- **REQUIRED ACTION**
For the listing below, print exactly the lines from the line with "Screen dimensions: 1568x686" to the line with "Open the referee", both included, and nothing beyond them.

- **SUPPLIED RECORDS**
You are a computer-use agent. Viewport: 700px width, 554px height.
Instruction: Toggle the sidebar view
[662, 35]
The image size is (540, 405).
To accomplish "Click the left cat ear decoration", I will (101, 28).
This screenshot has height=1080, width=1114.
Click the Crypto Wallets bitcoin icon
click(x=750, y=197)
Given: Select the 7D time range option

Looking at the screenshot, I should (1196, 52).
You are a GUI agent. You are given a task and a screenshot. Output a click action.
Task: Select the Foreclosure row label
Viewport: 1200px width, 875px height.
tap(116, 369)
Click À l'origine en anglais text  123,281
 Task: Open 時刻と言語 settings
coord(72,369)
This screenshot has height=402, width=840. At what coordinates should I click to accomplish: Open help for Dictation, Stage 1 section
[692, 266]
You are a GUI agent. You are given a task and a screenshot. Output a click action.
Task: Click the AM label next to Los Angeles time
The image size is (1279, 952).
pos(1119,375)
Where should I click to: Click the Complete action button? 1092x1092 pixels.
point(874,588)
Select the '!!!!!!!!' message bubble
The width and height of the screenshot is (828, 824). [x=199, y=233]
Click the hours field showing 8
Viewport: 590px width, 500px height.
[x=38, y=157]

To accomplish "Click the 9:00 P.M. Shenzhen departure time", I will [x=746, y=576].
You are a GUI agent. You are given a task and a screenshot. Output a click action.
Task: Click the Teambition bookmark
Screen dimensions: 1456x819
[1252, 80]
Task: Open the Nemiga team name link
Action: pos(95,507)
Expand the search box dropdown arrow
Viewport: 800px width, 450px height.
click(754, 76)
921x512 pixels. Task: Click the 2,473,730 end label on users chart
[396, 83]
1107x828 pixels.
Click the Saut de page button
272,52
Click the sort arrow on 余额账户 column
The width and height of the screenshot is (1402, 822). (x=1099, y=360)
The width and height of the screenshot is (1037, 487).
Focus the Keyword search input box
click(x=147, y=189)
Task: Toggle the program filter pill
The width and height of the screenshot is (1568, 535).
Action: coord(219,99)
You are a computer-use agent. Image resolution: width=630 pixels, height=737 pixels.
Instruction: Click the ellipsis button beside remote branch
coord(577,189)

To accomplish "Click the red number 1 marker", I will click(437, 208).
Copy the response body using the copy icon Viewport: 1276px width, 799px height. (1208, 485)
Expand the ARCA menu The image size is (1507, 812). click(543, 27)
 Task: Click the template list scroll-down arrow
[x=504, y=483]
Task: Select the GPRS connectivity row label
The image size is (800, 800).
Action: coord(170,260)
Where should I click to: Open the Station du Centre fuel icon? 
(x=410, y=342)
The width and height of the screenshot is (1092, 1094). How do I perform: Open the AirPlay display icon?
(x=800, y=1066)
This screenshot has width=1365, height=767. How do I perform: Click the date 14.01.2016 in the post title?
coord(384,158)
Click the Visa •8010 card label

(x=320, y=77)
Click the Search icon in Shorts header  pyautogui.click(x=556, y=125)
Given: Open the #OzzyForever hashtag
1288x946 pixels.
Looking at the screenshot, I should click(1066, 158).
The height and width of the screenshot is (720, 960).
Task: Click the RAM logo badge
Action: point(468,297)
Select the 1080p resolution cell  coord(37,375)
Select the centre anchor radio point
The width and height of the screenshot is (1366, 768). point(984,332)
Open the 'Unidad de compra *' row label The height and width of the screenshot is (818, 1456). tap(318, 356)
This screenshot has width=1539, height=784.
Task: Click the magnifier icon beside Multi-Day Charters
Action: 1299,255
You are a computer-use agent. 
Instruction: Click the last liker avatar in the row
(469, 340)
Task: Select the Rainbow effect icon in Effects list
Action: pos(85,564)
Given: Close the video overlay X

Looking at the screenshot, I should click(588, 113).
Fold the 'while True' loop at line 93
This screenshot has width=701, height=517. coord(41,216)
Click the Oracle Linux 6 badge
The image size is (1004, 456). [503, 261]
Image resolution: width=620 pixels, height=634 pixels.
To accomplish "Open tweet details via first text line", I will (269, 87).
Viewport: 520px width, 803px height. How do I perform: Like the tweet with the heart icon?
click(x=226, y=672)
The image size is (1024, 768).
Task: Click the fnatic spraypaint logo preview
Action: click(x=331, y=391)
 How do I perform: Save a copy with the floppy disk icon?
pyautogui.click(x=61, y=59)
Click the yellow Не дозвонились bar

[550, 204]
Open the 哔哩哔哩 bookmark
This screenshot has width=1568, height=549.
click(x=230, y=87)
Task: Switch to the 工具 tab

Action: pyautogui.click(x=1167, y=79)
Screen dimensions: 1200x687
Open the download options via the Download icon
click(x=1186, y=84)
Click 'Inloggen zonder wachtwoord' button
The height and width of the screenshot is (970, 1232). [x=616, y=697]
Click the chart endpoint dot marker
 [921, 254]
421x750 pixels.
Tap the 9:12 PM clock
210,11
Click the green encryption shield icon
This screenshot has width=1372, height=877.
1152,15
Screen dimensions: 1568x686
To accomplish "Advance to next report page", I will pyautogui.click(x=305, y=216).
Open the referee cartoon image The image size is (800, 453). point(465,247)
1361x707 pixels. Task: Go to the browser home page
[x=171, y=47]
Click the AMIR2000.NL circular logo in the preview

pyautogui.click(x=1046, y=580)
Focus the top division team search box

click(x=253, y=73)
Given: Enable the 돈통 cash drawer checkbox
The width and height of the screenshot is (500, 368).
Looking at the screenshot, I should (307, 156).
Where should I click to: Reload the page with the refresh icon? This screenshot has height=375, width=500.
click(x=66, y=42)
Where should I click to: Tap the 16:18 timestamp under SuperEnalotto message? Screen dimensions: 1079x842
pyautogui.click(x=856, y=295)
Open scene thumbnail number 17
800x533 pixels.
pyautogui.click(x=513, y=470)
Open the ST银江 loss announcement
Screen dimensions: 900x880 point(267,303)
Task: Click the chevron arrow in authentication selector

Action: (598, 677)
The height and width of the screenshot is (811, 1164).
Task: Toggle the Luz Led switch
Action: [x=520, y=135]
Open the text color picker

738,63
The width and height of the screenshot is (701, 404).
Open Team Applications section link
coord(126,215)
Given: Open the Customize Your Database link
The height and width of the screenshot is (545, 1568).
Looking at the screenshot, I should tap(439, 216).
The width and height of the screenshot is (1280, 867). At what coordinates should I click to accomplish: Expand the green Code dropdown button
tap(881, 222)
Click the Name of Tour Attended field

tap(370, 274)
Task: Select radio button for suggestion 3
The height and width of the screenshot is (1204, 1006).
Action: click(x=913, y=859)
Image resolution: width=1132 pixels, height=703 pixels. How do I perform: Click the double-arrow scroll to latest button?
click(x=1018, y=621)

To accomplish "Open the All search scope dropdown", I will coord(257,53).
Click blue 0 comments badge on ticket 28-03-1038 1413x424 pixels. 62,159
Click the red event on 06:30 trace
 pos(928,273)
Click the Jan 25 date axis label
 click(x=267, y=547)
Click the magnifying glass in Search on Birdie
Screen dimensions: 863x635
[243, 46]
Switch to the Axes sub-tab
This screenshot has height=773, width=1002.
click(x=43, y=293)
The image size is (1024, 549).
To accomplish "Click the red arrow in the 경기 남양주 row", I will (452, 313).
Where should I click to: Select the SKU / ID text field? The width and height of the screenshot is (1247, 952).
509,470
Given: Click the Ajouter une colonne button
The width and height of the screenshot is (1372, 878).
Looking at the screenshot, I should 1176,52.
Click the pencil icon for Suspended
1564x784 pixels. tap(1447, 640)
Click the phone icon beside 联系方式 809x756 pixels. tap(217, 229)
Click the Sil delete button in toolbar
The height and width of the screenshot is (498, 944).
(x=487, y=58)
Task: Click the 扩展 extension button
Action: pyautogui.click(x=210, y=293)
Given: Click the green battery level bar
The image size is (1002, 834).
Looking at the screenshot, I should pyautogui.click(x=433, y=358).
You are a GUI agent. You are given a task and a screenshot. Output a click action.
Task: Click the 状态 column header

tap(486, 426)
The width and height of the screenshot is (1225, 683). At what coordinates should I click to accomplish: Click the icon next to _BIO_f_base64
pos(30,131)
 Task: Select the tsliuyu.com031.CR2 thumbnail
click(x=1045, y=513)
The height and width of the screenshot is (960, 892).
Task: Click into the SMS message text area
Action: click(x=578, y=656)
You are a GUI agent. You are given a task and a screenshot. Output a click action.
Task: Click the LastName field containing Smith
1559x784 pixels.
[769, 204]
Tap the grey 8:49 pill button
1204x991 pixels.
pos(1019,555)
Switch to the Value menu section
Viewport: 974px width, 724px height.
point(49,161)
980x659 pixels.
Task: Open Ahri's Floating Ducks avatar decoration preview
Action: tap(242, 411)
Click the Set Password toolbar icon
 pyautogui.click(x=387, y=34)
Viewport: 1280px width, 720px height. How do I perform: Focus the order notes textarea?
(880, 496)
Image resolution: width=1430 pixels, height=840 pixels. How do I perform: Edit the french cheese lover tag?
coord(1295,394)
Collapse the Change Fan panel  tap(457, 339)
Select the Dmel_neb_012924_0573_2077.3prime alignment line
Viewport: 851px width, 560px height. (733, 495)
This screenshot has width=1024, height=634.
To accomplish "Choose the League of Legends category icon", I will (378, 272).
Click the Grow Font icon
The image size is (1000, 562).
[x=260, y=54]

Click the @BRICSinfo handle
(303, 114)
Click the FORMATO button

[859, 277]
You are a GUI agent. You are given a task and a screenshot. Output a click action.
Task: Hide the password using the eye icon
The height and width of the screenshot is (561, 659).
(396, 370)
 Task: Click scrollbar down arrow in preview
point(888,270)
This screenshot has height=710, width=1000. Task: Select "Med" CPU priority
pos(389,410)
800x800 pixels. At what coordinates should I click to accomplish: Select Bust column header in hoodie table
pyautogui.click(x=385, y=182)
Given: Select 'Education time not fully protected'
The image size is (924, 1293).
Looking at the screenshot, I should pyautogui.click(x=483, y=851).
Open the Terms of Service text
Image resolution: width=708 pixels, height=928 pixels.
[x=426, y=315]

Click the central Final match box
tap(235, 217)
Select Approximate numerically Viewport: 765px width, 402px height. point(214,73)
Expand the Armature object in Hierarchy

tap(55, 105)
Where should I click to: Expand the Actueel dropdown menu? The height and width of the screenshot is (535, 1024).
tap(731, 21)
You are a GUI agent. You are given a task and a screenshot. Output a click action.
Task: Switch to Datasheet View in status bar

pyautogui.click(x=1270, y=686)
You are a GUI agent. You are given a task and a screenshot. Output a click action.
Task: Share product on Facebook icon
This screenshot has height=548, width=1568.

- **SOLUTION**
Screen dimensions: 1568x686
To accomplish "Advance to next report page", I will pyautogui.click(x=305, y=216).
Open the referee cartoon image The image size is (800, 453). point(465,247)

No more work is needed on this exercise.